Start of Supplied material
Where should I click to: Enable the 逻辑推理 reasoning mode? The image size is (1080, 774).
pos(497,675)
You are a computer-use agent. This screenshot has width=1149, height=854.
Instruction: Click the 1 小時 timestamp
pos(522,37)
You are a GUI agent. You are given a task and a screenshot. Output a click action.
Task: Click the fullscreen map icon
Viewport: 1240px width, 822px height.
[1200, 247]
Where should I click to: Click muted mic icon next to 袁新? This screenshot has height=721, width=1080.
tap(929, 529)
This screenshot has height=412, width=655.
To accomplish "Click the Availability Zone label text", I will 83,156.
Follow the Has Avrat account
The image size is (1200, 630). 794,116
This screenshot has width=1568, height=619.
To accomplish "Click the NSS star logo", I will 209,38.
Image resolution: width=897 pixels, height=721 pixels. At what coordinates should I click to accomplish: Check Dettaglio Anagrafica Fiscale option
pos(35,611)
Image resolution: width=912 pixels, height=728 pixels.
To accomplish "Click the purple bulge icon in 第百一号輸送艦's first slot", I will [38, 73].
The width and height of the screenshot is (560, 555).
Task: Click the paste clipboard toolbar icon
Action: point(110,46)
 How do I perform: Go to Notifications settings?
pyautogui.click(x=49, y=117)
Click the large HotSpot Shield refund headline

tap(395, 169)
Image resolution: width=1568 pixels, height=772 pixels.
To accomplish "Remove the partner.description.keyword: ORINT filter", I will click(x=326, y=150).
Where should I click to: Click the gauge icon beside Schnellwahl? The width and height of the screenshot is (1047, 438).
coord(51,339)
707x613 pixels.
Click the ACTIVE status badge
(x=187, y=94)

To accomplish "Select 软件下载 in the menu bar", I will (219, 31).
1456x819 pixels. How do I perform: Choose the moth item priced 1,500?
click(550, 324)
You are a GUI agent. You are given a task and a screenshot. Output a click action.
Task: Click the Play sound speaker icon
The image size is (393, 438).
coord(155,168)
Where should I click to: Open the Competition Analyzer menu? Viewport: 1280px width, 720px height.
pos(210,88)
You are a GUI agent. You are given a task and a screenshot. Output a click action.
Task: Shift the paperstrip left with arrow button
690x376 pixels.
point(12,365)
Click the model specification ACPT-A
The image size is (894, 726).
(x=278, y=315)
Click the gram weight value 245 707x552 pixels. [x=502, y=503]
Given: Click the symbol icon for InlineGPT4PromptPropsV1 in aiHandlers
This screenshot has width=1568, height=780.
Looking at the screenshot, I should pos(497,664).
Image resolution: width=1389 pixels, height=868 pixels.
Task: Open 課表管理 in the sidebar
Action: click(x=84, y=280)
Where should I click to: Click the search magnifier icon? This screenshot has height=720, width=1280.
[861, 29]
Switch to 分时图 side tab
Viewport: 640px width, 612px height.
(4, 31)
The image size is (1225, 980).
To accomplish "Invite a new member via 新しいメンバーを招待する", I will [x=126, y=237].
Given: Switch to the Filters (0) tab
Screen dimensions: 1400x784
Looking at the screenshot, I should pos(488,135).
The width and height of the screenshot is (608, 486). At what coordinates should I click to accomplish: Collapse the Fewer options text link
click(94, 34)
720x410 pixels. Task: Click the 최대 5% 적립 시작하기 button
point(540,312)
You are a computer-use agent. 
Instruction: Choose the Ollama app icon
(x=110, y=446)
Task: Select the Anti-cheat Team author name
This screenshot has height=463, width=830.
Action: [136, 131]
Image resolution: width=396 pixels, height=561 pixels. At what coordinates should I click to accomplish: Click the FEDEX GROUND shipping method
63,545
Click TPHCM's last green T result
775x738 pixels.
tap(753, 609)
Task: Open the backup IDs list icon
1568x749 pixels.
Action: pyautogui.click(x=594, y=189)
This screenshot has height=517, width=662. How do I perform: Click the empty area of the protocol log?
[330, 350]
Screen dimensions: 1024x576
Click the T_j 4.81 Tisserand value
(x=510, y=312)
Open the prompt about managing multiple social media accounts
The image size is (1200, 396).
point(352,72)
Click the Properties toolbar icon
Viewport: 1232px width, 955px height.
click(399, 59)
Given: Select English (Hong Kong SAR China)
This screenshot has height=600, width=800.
End of Supplied material
- _Your task_: Copy all lines of the preceding data that hold the word "computer".

- _Your response_:
You are a computer-use agent. This screenshot has width=1149, height=854.
You are a computer-use agent. 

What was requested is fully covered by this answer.